● **Brief**:
Take the records below and extract, word for word, the lines from the one containing "Image resolution: width=1280" through the final line, inclusive. Omit pictures.

● **Provided data**:
********

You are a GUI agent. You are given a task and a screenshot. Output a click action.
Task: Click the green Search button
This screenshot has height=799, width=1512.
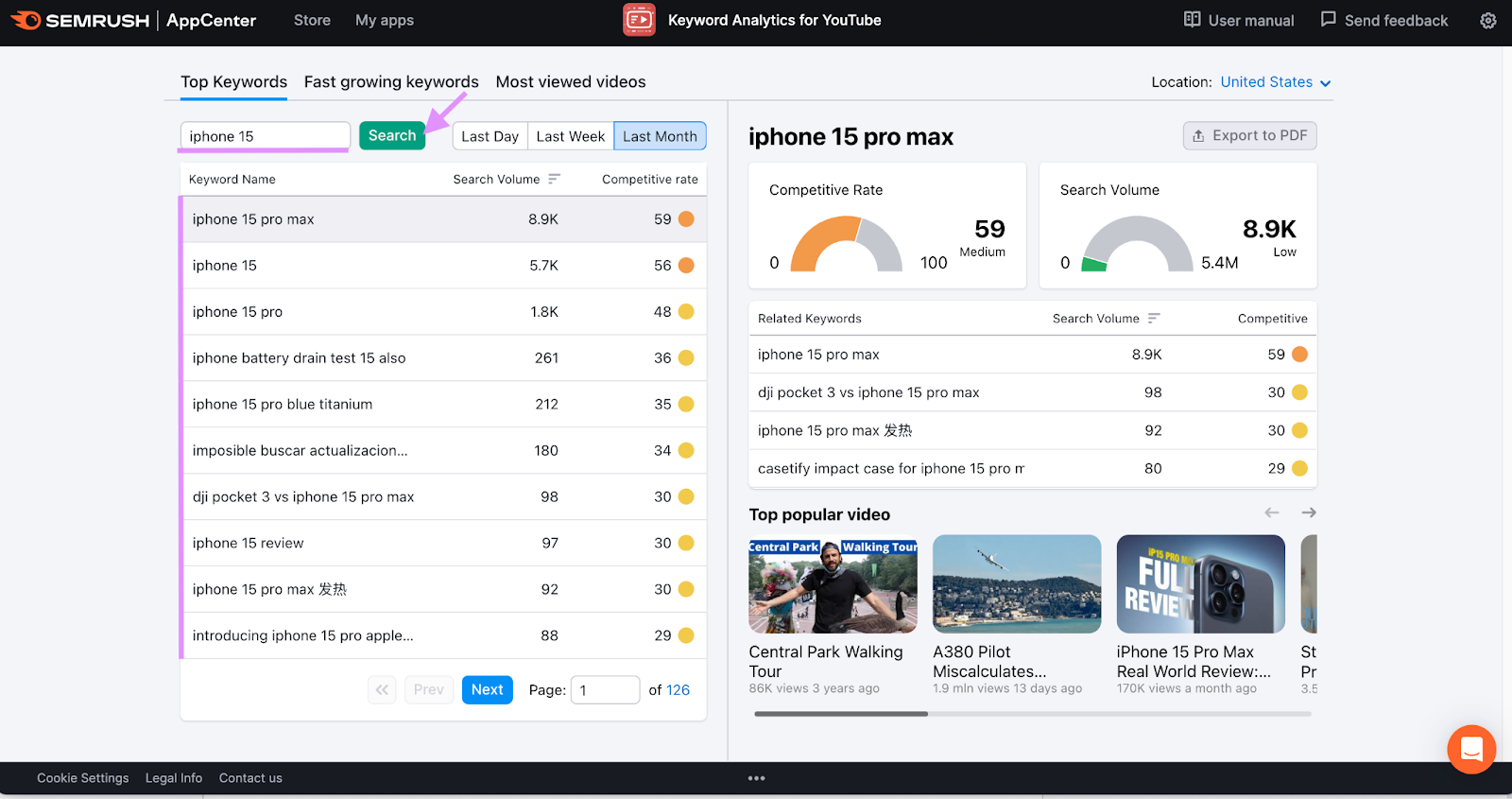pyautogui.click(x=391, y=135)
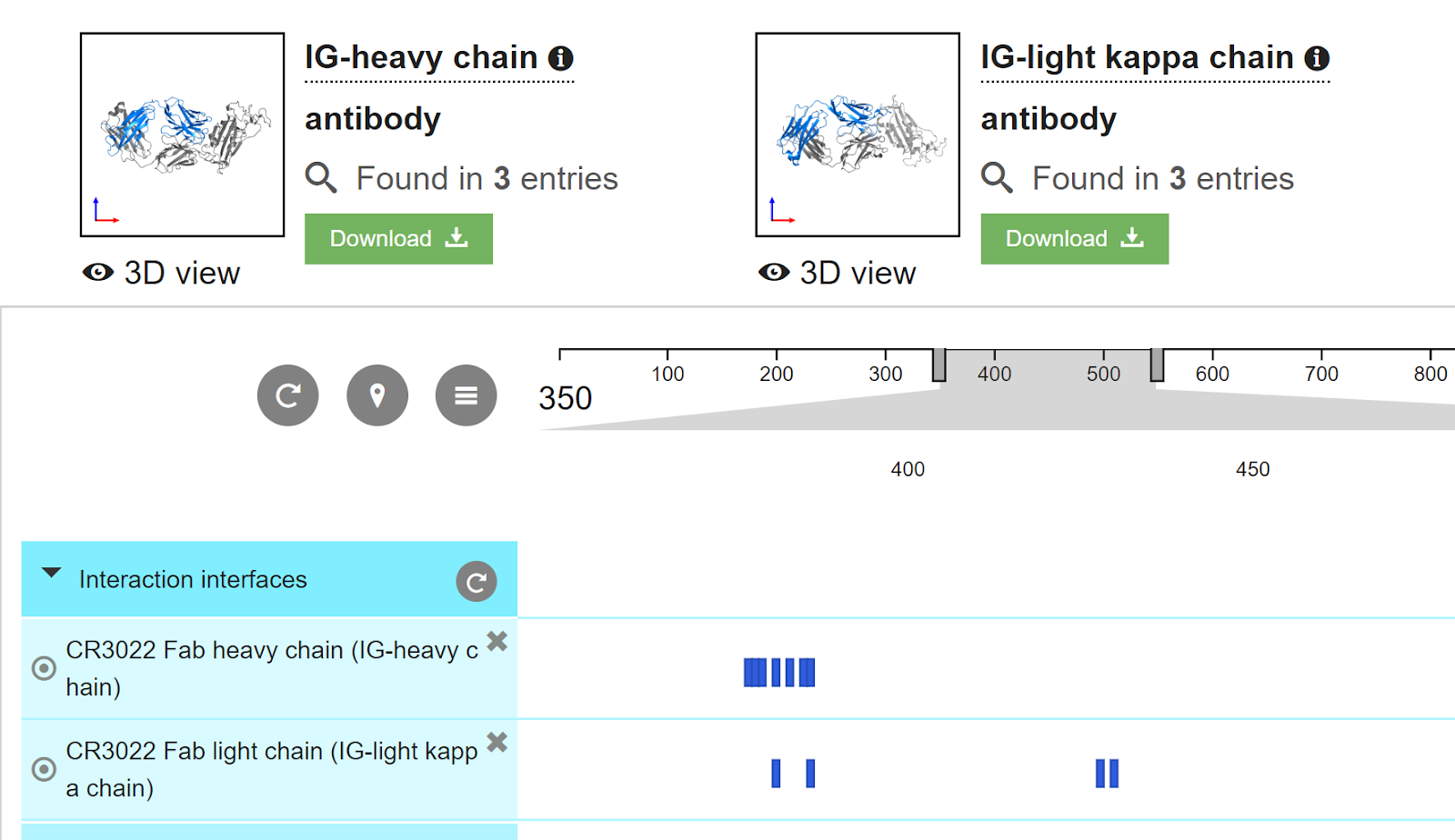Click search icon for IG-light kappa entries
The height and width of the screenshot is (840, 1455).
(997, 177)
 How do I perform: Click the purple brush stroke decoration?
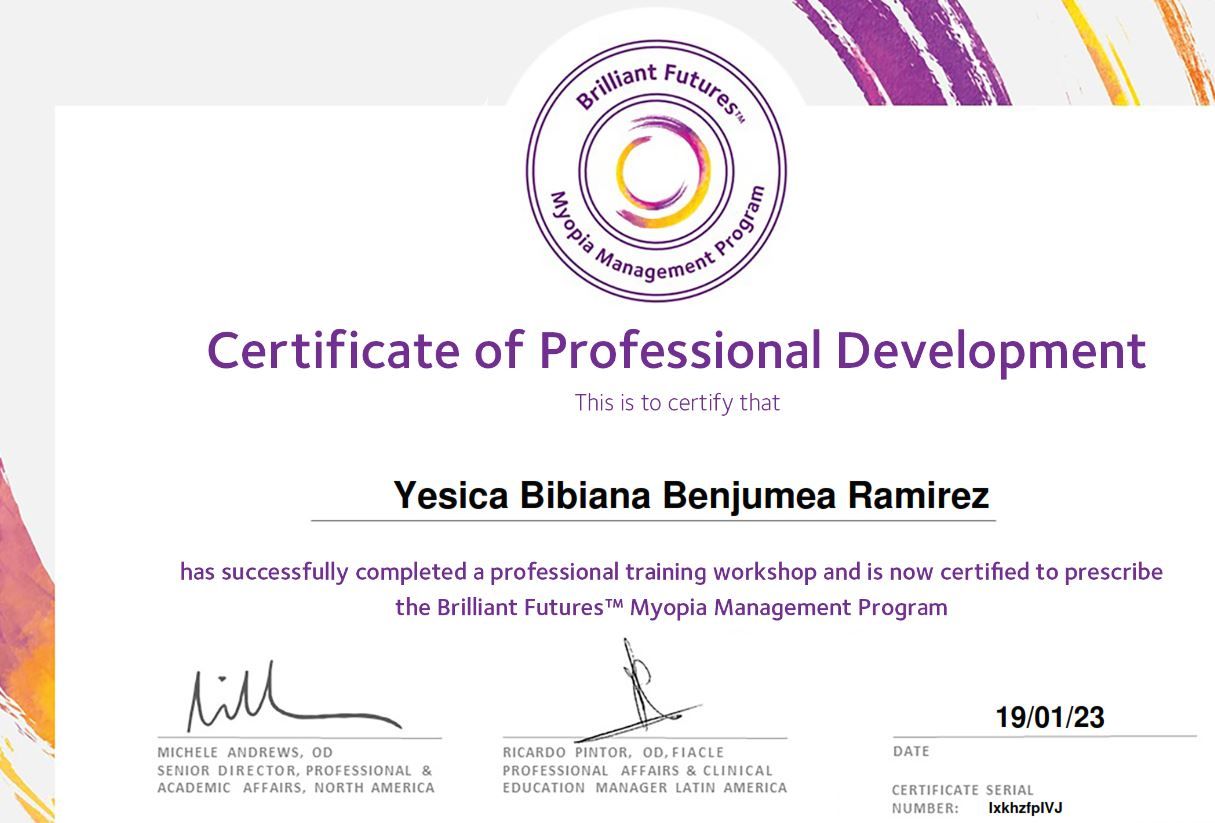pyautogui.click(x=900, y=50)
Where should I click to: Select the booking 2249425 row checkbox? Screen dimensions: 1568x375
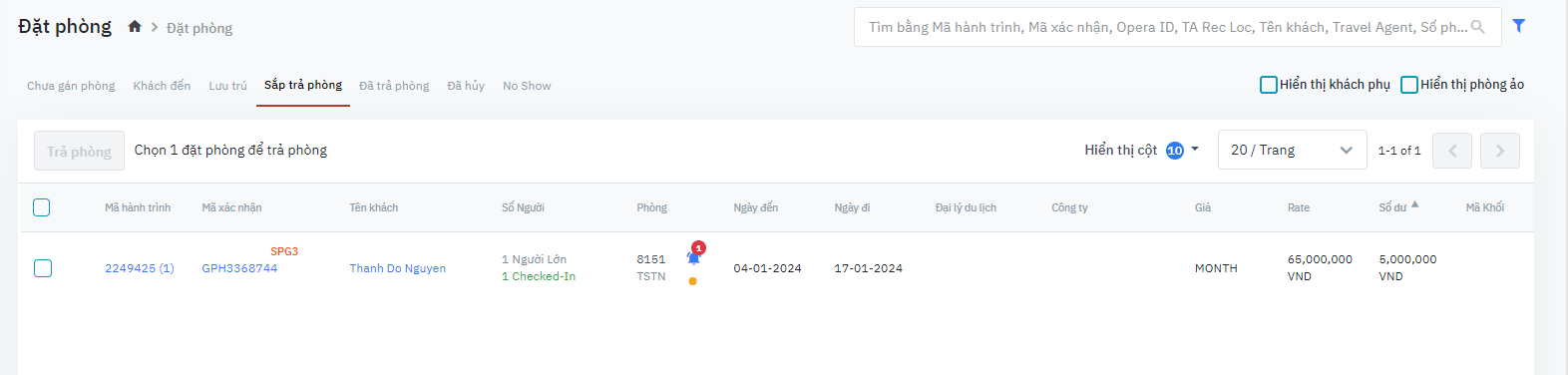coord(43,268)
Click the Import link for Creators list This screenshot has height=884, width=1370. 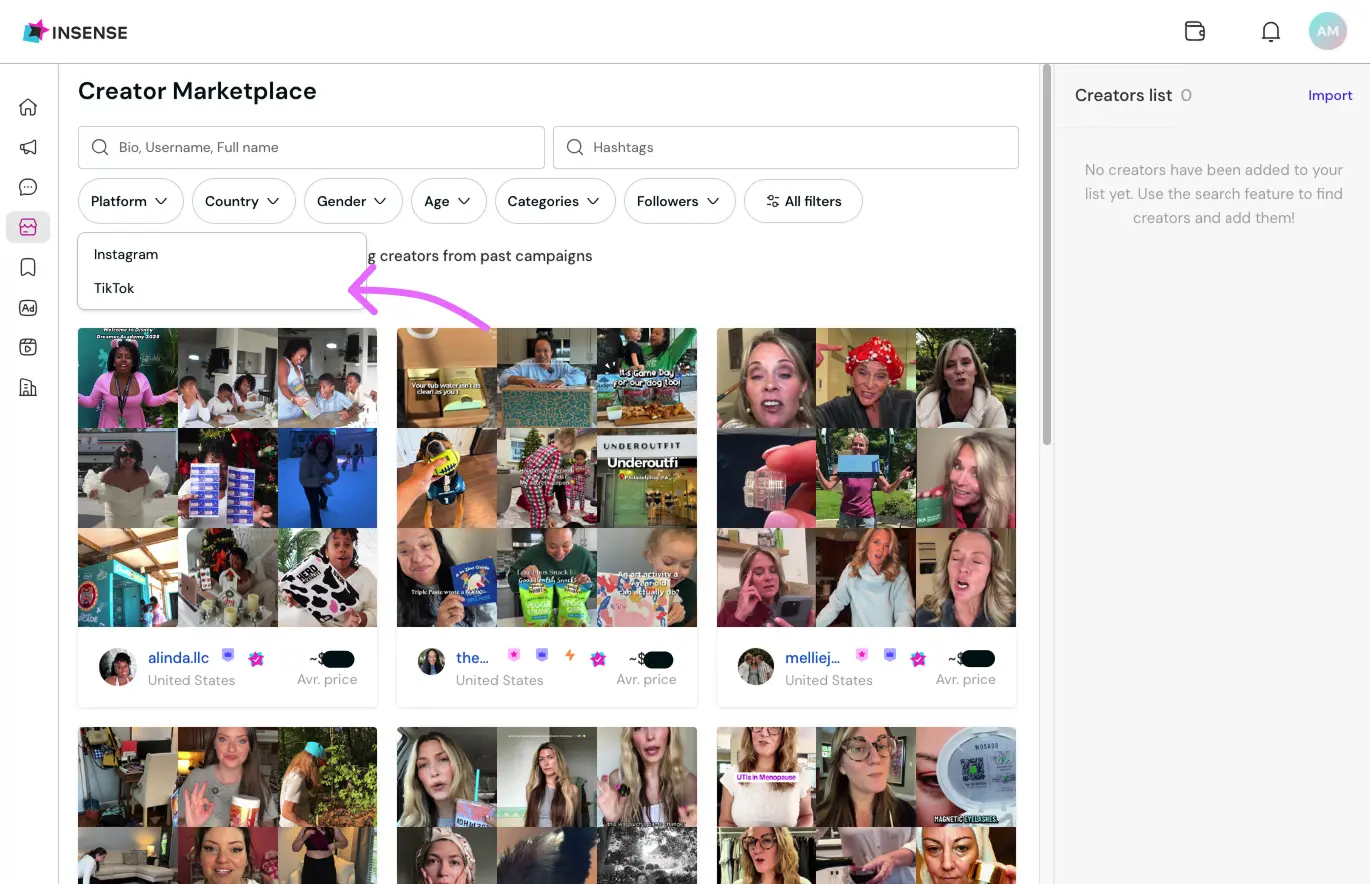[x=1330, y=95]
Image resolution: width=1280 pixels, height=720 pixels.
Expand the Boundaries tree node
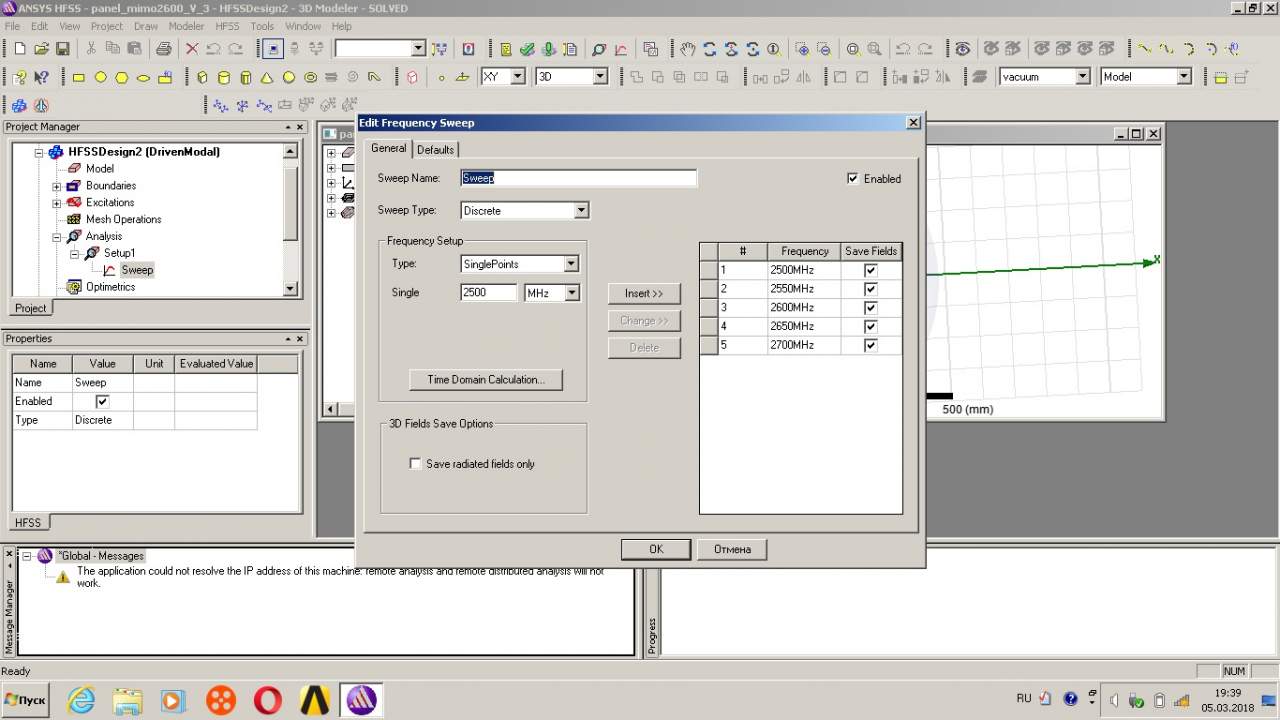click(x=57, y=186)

********

● **Output**:
Image resolution: width=1280 pixels, height=720 pixels.
Expand the Boundaries tree node
click(x=57, y=186)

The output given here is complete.